Parable of the Talents - Annette Fortt (by kind permission of the artist) annettefortt.com.

Proper 28 The Sunday closest to November 16, RCL

 
The Gospel parable for this Sunday has entered our thinking so deeply that it has changed the meaning of a word. In Biblical times ‘talent’ was a monetary unit (distantly connected, in fact, with our word ‘dollar’). Now it means a special gift or aptitude. This change has come about largely because Matthew’s story has consistently been interpreted to refer to the special aptitudes we find in ourselves. To call them ‘talents’ or ‘gifts’ has no special resonance any more, and yet speaking in this way necessarily invokes a theological meaning. Gifts imply a giver, and who is the giver if not God?
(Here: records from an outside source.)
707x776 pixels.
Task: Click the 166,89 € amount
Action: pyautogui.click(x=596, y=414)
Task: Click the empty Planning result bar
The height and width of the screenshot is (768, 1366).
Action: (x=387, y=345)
The aptitudes we have – a special talent for music or mathematics, or just as importantly, a gift for friendship – are not ours by right. Still less are they our personal accomplishments. Rather, they are blessings for which we ought to be grateful in exactly the way we are grateful for birthday or Christmas gifts from friends and family. Without these gifts, we could not make our way in the world, yet they are benefits which we have not earned, and to which we have no ‘natural’ right.

The parable Jesus tells goes beyond this important observation, however. Gifts bring responsibilities, notably the responsibility to use them well. And this, the parable reminds us, implies risk. To use your gifts to the maximum, you have to take a chance. The cautious servant who buried the talent  was ‘risk averse’, understandably so, given the severity of the master who gave it to him. Nevertheless, however understandable his attitude may be, it brought him to judgment. Life is a gift that we waste to our eternal cost.
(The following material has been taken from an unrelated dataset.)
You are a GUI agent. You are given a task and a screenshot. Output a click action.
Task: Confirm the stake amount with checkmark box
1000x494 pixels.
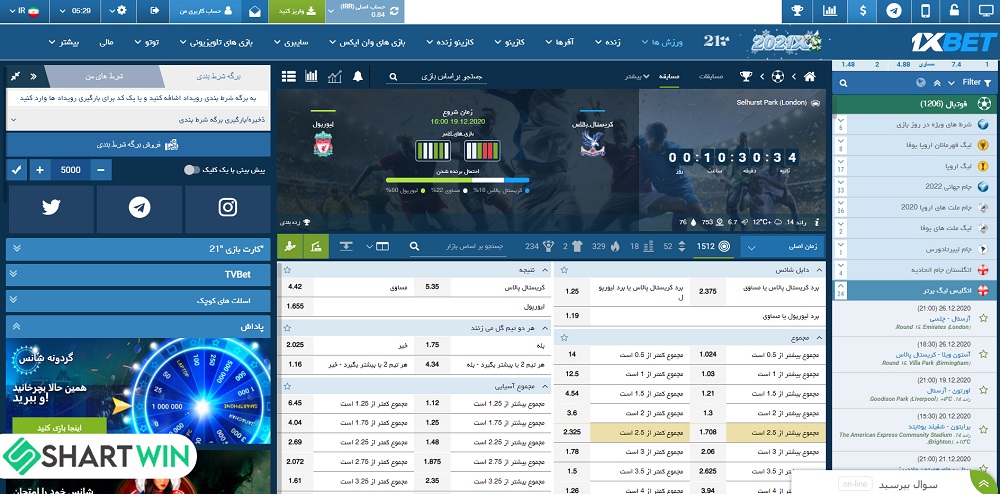tap(16, 170)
The message seems clear. Each of us must make an accurate assessment of the gifts we have been given, and launch out on paths that make the most of these. Of course, there is no guarantee that doing so will bring success as the world understands it, but for the Christian this does not mean that we are left stumbling in the dark. One the contrary, Paul tells the Thessalonians in this week’s Epistle, ‘You are not in darkness; you are all children of light’. This is not because they know what the future holds, but because by following Christ they have ‘put on the breastplate of faith and love, and for a helmet the hope of salvation’.